Avete mai sognato di scoprire un’isola misteriosa e selvaggia? Vi siete mai chiesti che cosa c’è aldilà dell’orizzonte da voi conosciuto?

Ecco una bellissima occasione per prendere coraggio e andare alla ricerca della vostra isola, partire per il viaggio che avete sempre desiderato, ma che non avete mai avuto l’ardire di cominciare. Il porto da cui salpare? Il Print Club di Torino, dove sabato 9 febbraio (dalle 10 alle 18) vi aspetterà Gabriele Pino che vi guiderà attraverso il workshop di illustrazione Storie di isole vicine e lontane.
Durante il viaggio si comprenderà meglio come trovare buone idee e come realizzare illustrazioni e collegamenti visivi efficaci attingendo anche al prezioso bagaglio di immagini, melodie, scritti e letterature prodotte che trattano il tema delle isole. La ricerca visiva sarà poi finalizzata alla produzione di un libro illustrato in formato leporello. L’idea dell’isola ci è parsa così affascinante che abbiamo chiesto al capitano della nave di raccontarci qualcosa in più…

 

Gabriele, cosa succede dentro un laboratorio che parla di isole?

Si parte alla volta di luoghi immaginari: si salperà alla ricerca di isole lontane, o vicinissime. Ogni partecipante trasformerà questo viaggio immaginario in un piccolo libro illustrato in formato leporello che descrive l’isola trovata nel mare della fantasia. Si utilizzeranno l’immagine e la parola, attraverso tecniche libere: dal collage alle matite. Non è importante essere degli esperti del disegno per avventurarsi in questo mare.
Da questo viaggio si tornerà a casa con il kit di sopravvivenza utile a navigare nel mare delle idee.

A parte i materiali, cosa bisogna mettere nello zaino per poter partecipare?

Io consiglierei un cannocchiale in grado di vedere l’invisibile, un libro che si legge fra le righe, una borraccia piena di curiosità e tanta voglia di avventura.

Si cercherà anche un tesoro?

Il tesoro sarà proprio l’isola misteriosa che ognuno troverà nel corso del laboratorio. Ci si lascerà ispirare dal prezioso bagaglio di immagini, oggetti, melodie, scritti e letterature prodotte che trattano il tema delle isole e si comprenderà meglio come trovare buone idee e come realizzare illustrazioni e collegamenti visivi attraverso piccoli esercizi creativi.

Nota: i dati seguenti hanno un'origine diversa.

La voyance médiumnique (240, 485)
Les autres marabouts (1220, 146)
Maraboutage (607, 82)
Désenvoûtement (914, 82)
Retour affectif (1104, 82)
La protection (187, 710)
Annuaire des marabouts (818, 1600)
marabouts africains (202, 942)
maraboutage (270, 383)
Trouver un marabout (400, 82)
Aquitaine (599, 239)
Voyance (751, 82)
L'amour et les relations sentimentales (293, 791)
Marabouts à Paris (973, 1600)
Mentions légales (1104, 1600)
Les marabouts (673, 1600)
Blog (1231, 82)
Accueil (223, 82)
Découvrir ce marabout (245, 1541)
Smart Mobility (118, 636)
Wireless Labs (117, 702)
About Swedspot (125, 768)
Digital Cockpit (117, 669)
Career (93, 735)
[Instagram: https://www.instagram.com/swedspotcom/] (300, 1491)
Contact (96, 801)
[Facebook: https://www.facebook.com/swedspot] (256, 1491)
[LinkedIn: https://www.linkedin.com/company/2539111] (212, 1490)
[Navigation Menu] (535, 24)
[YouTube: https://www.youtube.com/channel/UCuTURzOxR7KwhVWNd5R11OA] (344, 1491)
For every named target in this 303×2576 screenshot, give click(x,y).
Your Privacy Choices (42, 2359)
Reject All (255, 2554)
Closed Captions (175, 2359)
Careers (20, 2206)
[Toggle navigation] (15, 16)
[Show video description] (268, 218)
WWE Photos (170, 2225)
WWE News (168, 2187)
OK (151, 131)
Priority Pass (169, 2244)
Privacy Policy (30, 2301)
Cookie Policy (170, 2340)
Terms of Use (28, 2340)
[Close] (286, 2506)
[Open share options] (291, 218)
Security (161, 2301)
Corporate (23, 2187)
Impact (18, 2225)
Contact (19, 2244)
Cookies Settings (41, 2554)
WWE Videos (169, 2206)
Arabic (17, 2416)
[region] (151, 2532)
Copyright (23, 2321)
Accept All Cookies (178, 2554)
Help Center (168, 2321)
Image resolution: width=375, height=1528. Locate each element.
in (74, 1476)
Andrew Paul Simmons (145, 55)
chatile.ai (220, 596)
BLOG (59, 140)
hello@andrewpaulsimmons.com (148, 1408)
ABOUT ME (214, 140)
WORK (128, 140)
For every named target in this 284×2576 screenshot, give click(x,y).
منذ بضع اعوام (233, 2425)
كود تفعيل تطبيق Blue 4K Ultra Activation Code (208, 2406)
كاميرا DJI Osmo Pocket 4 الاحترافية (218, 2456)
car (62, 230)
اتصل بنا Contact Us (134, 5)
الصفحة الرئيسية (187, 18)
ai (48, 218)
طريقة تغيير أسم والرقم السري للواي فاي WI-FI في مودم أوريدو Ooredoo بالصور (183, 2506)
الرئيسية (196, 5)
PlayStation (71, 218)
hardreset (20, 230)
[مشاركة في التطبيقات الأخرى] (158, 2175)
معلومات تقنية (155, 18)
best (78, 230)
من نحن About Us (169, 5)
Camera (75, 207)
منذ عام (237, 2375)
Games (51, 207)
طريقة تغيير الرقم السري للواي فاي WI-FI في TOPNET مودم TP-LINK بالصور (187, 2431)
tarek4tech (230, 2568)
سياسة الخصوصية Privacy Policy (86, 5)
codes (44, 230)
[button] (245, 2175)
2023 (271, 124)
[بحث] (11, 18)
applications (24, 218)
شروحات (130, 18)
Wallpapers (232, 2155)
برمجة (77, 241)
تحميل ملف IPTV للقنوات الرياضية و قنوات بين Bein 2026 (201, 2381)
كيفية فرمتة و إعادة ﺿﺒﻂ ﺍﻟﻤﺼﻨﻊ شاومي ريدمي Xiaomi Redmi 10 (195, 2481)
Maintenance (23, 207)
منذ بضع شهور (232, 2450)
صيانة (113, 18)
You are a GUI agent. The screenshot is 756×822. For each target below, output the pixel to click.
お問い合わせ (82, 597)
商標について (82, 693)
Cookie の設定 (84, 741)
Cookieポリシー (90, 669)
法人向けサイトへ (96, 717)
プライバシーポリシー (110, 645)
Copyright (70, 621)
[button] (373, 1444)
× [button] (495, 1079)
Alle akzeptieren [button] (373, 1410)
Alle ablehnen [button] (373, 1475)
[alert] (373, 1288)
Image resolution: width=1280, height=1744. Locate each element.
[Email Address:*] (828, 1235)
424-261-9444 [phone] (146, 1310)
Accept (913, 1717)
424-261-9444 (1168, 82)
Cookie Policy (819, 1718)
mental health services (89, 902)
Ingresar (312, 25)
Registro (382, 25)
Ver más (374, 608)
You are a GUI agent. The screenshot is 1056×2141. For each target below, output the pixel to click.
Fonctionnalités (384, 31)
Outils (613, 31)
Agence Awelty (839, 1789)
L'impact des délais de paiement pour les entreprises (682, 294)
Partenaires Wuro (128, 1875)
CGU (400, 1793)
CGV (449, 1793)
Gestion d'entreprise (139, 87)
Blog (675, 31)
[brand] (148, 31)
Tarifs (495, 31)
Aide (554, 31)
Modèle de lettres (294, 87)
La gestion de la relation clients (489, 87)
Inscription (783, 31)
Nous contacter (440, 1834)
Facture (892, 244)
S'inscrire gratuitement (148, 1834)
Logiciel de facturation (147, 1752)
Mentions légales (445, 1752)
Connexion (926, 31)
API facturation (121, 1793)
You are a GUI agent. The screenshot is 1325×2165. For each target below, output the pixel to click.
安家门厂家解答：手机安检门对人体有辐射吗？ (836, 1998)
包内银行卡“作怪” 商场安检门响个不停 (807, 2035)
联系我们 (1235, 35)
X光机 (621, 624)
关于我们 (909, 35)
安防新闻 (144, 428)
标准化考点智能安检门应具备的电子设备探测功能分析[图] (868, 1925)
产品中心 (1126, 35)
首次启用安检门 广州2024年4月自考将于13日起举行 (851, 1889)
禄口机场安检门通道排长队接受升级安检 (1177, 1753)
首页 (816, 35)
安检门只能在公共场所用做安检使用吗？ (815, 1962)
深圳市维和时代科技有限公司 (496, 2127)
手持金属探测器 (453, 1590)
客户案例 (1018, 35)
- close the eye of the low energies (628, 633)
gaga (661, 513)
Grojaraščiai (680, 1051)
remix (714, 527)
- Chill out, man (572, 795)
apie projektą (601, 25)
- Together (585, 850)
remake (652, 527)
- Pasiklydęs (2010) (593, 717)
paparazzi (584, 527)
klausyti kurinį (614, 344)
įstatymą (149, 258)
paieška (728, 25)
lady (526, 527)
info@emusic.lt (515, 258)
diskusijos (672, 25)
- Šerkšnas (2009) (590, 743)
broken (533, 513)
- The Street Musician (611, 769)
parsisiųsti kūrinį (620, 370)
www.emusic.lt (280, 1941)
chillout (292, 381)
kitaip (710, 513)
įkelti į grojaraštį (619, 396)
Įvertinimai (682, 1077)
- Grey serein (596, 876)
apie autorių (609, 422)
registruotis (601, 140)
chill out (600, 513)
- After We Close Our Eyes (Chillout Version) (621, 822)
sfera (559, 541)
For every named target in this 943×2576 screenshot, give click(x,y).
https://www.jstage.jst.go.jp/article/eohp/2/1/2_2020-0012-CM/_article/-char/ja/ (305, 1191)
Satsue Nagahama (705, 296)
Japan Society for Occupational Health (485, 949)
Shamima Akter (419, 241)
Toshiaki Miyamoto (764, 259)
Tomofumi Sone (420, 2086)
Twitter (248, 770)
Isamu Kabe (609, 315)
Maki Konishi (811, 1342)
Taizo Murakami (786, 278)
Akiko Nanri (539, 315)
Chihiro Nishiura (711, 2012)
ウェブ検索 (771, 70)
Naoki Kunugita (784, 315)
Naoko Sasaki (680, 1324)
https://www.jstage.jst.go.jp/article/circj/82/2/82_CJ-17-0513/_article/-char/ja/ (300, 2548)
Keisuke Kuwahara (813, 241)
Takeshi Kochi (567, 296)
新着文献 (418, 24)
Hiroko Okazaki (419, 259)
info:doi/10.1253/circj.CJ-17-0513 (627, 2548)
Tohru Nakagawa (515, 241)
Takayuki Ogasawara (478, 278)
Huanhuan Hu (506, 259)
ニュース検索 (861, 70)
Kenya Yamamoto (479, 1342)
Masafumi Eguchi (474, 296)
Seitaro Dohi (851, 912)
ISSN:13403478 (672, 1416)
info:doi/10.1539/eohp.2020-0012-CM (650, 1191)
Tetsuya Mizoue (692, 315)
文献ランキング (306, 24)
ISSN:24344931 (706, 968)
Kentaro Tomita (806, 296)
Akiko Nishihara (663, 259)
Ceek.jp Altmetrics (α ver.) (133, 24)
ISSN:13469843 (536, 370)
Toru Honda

Tu la tua isola misteriosa l’hai già trovata?

Ne ho incontrate tante durante i miei mille “viaggimmaginari” ma nessuna mi ha spinto a rimanerci. Per questo non vedo l’ora di guidare questa spedizione di esploratori durante il laboratorio, magari è la volta buona che trovo la mia isola!

Il workshop è rivolto a tutti illustratori emergenti, professionisti e curiosi alla ricerca di nuovi processi creativi e metodi di progettazione.
Per maggiori informazioni, leggete qui!

 

Chi è Gabriele Pino?

Gabriele “da bambino sognava di fare magie, poi ha iniziato a disegnare e ha realizzato il suo sogno”. A seguito della laurea presso IED Torino in illustrazione e visual communication lavora come illustratore freelance, disegna fumetti per la rivista settimanale Origami e realizza con la designer e ceramista Cecilia Mosso la linea di ceramiche illustrate Memorie: oggetti in ceramica che uniscono design, illustrazione e psicologia.
Ha lavorato per Matera 2019, Pitti Fragranze, Moscabianca Edizioni, Pearson Italia, Edizioni Gruppo Abele, Edizioni Off, LaStampa, Spinginuvole.
Ha collaborato con i festival: Inchiostro Festival, PawChewGo, Un Ponte di storie, Fish and Chips Film Festival, Operae indipendent design fair, TheOthers.
La Natura e gli esseri umani sono la sua fonte di ispirazione: ne ama tanto la poesia quanto le stranezze. Viaggia spesso per scoprire le storie della tradizione orale e creare progetti libro autoprodotti.
Nel tempo libero lascia che la vita lo sorprenda.